* **WORK INSTRUCTION**: If a line in the data below includes the string "Mondial", please return a copy of it.

(Pixel coordinate grounding data)
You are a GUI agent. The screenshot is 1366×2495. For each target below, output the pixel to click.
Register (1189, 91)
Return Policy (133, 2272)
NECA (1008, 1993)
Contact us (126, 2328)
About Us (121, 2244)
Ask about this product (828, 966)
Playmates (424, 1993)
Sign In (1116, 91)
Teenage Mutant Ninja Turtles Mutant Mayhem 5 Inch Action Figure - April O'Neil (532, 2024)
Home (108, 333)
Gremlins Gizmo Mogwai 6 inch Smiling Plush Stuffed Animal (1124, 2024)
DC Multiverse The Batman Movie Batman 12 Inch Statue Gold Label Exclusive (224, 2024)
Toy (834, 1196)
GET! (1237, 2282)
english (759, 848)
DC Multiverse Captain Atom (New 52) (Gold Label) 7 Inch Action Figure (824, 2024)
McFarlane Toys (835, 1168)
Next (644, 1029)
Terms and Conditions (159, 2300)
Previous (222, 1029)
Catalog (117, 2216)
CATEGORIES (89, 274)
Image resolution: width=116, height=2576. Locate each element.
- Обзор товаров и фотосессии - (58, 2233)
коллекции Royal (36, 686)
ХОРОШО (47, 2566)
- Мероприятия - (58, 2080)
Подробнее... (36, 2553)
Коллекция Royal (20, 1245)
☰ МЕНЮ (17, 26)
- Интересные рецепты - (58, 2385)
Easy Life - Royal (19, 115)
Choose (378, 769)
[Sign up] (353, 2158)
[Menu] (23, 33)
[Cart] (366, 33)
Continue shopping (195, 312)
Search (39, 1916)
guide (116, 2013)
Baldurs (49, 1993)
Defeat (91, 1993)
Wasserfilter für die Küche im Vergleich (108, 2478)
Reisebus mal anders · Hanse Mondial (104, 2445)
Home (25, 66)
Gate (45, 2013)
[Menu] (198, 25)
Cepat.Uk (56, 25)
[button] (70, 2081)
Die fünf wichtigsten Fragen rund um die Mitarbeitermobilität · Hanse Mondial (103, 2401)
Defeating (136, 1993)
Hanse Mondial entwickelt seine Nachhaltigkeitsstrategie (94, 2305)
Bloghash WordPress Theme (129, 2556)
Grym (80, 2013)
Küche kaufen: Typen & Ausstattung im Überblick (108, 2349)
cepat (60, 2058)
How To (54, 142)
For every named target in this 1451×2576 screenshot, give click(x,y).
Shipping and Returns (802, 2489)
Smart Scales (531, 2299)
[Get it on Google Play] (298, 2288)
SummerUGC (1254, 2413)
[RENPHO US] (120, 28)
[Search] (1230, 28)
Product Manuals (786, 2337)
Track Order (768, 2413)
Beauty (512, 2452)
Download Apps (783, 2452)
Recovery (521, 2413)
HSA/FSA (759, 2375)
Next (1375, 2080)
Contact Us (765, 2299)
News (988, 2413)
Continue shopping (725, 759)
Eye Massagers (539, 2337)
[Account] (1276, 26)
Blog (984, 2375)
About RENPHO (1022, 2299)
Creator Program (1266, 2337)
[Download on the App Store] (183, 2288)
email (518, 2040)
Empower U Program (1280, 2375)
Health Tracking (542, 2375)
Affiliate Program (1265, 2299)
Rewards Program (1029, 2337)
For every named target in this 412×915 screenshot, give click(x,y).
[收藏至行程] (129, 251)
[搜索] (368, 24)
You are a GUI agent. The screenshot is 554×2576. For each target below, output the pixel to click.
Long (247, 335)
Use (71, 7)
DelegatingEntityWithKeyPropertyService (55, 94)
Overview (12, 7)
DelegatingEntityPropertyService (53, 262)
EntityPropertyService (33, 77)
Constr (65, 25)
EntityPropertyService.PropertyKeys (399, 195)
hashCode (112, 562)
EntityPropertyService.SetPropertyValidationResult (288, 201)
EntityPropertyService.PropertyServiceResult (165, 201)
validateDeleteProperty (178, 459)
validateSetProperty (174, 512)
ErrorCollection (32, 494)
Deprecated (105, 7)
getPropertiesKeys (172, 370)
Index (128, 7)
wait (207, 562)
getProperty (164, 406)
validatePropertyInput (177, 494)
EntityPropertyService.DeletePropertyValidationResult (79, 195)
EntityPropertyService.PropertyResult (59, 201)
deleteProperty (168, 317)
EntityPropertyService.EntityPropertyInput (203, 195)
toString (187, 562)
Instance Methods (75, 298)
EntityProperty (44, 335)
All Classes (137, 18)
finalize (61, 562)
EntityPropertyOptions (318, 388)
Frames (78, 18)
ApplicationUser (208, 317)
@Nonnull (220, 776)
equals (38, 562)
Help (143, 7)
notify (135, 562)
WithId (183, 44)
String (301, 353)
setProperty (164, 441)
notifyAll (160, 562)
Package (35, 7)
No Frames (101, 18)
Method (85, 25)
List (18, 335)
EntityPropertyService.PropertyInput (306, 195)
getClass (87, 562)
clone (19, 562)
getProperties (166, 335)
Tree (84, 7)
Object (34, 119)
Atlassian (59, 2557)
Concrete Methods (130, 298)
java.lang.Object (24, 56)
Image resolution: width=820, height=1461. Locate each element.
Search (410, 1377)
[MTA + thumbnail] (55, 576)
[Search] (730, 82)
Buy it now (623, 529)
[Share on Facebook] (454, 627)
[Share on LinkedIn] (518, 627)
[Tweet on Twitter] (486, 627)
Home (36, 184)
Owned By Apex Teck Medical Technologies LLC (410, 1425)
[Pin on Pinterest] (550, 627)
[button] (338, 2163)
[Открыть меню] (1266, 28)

* **OUTPUT OF THE EXERCISE**:
Reisebus mal anders · Hanse Mondial (104, 2445)
Die fünf wichtigsten Fragen rund um die Mitarbeitermobilität · Hanse Mondial (103, 2401)
Hanse Mondial entwickelt seine Nachhaltigkeitsstrategie (94, 2305)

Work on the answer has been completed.